Le retour de la taxation sur les investissements productifs en Wallonie – via la taxe sur la force motrice et le précompte immobilier sur le matériel et l’outillage – a créé une onde de choc dans les rangs des industriels.
Certaines entreprises évoquent une « rupture de confiance », d’autres pointent un coup financier qui n’était pas intégré dans leur business plan.
D’après nos premières estimations, obtenues par des simulations réalisées auprès de nos clients industriels, l’effet financier risque de plomber la compétitivité des entreprises. « Une entreprise de taille intermédiaire, ayant investi 100 millions d’euros sur quinze ans dans la modernisation de son site, pourrait voir ressurgir, dès 2026, une charge annuelle comprise entre 800.000 et 1 million d’euros de précompte immobilier. Une hausse significative, indépendante de tout nouvel investissement, qui viendrait alourdir durablement les coûts fixes du site. »
Plus largement, « toute entreprise soumise au précompte immobilier sur son matériel et son outillage devrait constater, dès le prochain bulletin d’imposition, au minimum un doublement de la part de précompte liée à ces équipements ».

Sous pression, le gouvernement wallon a laissé entendre, il y a quelques jours, qu’il était prêt à revoir la mesure. Dans une interview accordée à L’Echo le 7 février, le ministre de l’Économie Pierre-Yves Jeholet (MR) a reconnu que le gouvernement avait « manifestement minimisé cet impact lors du conclave ». Il estime maintenant nécessaire de « corriger le tir en faveur des entreprises. Dans un contexte où l’on parle de compétitivité, de souveraineté industrielle, on ne peut pas laisser cela en l’état. »
La Wallonie va-t-elle ainsi, comme la Flandre, retirer le matériel et l’outillage de la base du précompte immobilier des entreprises ?
Où va-t-on amender à la marge le système afin d’éviter une onde de choc ?
Dans le débat, le Parti socialiste, dans l’opposition en Wallonie, a rédigé une proposition de décret qu’il soumettra prochainement au Parlement wallon afin de modifier le nouveau régime.
Cette proposition :
« Concrètement, tous les investissements réalisés à partir de 2016 seraient exonérés pour une période de dix ans, ce qui permet d’éviter le choc et de donner de la visibilité aux entreprises », souligne le PS.

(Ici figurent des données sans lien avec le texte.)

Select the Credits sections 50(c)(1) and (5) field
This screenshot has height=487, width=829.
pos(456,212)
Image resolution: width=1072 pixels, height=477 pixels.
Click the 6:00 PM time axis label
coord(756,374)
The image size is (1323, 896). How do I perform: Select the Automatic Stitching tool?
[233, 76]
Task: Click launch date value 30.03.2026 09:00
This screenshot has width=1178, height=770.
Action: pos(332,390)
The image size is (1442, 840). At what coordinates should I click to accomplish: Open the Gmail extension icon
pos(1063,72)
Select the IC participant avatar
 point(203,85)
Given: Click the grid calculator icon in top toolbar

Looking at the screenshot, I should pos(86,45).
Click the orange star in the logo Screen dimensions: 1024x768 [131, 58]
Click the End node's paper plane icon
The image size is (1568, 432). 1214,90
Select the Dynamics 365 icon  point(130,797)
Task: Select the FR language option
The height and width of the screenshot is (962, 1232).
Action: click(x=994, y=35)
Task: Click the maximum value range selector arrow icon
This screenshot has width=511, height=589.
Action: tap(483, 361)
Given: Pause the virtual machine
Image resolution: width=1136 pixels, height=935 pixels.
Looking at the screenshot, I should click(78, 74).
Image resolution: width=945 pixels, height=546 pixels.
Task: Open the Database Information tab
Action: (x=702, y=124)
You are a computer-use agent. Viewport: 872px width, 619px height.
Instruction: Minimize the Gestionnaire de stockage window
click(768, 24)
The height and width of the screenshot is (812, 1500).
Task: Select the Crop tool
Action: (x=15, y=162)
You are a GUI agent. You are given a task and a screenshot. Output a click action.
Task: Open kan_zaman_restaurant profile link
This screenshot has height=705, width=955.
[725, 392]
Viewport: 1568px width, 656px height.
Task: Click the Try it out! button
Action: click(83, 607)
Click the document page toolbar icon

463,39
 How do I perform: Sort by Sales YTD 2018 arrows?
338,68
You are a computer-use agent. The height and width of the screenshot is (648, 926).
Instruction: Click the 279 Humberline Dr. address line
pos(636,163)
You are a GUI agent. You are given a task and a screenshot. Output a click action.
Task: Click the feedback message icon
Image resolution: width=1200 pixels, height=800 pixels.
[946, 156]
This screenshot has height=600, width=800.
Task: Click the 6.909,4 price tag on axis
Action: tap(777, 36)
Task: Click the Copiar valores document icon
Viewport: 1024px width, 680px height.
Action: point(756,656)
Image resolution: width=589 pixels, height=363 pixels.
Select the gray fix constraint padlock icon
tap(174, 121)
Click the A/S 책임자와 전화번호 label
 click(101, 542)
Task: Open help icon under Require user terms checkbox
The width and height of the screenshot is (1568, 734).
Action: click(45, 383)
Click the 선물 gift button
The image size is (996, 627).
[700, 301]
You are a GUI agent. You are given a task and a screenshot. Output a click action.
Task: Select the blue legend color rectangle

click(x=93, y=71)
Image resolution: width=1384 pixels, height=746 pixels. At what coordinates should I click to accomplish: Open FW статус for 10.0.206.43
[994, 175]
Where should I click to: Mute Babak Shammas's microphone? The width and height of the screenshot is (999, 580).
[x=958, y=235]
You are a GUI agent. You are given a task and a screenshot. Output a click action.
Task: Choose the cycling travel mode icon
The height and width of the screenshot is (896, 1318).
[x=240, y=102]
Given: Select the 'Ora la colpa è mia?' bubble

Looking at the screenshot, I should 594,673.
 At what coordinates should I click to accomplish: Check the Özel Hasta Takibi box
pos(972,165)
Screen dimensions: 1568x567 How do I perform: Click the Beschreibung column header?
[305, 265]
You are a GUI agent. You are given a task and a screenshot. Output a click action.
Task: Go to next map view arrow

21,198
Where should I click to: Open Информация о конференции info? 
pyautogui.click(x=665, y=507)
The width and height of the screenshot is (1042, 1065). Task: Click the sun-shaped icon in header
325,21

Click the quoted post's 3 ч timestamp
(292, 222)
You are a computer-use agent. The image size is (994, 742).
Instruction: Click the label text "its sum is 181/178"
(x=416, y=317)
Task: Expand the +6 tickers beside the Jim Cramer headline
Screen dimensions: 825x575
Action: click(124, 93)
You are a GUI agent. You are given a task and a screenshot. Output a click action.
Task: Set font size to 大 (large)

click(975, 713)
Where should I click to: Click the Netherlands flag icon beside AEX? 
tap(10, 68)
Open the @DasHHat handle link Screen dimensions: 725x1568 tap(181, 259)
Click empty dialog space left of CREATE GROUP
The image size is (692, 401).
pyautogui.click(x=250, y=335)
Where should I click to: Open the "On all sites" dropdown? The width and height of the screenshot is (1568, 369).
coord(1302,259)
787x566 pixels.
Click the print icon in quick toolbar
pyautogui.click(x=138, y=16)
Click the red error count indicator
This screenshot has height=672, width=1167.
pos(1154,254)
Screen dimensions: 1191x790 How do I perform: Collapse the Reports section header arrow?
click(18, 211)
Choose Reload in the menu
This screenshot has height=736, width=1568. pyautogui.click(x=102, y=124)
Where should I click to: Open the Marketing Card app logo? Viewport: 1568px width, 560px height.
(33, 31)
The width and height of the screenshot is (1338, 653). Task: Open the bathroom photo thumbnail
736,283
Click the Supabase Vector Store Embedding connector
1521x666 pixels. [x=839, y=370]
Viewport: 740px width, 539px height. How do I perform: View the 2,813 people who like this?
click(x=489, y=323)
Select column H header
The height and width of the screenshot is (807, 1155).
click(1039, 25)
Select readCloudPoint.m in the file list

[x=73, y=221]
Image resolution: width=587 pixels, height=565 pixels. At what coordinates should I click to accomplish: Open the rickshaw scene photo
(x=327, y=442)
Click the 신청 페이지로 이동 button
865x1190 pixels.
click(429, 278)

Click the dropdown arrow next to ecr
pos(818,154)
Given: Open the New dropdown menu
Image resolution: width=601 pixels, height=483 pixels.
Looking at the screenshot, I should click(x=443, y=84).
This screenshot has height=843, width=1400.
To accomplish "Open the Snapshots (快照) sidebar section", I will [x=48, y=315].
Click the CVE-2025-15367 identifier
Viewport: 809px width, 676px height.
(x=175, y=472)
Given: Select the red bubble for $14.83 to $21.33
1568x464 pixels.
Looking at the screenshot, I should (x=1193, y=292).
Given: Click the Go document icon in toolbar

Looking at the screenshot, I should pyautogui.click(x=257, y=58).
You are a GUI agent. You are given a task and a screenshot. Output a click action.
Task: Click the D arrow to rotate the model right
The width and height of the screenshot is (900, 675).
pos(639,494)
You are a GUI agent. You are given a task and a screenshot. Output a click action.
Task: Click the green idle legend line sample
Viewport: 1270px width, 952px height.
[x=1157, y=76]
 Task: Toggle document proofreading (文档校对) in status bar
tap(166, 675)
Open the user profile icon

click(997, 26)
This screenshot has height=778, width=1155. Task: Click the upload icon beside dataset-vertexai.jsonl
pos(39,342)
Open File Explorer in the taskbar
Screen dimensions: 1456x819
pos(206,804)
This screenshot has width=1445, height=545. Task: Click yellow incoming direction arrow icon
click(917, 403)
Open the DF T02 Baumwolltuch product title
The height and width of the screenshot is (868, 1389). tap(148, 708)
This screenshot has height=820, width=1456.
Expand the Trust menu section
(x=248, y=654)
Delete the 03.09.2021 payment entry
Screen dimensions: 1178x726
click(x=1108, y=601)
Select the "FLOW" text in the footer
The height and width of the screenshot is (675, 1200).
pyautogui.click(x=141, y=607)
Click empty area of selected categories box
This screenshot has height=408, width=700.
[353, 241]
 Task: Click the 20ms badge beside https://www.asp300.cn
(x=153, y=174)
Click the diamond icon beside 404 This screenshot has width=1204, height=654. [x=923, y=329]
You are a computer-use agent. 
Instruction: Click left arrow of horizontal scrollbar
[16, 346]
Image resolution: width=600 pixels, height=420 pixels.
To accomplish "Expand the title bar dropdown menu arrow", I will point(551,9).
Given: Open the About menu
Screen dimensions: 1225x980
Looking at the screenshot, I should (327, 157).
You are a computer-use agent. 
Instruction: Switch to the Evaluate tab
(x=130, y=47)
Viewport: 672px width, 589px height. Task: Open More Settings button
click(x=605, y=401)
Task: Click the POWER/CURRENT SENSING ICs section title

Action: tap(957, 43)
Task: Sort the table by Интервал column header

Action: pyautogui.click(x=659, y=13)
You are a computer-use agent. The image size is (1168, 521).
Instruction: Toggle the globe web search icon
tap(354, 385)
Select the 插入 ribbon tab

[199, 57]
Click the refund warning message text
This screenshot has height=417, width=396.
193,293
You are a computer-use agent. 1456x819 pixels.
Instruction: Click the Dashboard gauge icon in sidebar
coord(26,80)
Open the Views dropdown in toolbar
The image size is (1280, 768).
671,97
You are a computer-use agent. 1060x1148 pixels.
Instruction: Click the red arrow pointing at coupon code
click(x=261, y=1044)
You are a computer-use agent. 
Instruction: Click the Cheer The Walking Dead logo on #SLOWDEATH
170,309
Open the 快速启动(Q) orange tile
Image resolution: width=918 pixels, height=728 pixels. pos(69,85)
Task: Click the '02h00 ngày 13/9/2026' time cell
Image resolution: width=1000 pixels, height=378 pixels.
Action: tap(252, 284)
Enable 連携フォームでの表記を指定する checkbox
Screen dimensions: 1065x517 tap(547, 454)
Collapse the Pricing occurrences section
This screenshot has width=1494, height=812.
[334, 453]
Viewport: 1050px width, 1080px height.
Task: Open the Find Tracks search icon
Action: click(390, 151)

La réforme du précompte immobilier sur le matériel et l’outillage, adoptée au Parlement wallon fin 2025, prévoit que tous les investissements dans de nouvelles machines et de nouveaux outillages réalisés entre le 1er janvier 2006 et le 31 décembre 2020 seront à nouveau taxés dès cette année à travers le précompte immobilier. Il en sera fini des exonérations pour les investissements réalisés entre 2006 et 2020.
Pour les investissements réalisés entre le 1er janvier 2021 et le 31 décembre 2025, le décret prévoit un système dynamique, avec une exonération limitée à cinq exercices.
Enfin, tout investissement réalisé à partir de 2026 dans de nouveaux outillages pourra également être exonéré de précompte pendant cinq exercices d’imposition.
Au niveau de la taxation sur la force motrice, qui relève des communes, la réforme adopte les mêmes principes en matière d’exonération. Elle y ajoute cependant quelques exceptions pour le secteur énergétique, avec l’exonération des turbines de la taxe sur la force motrice.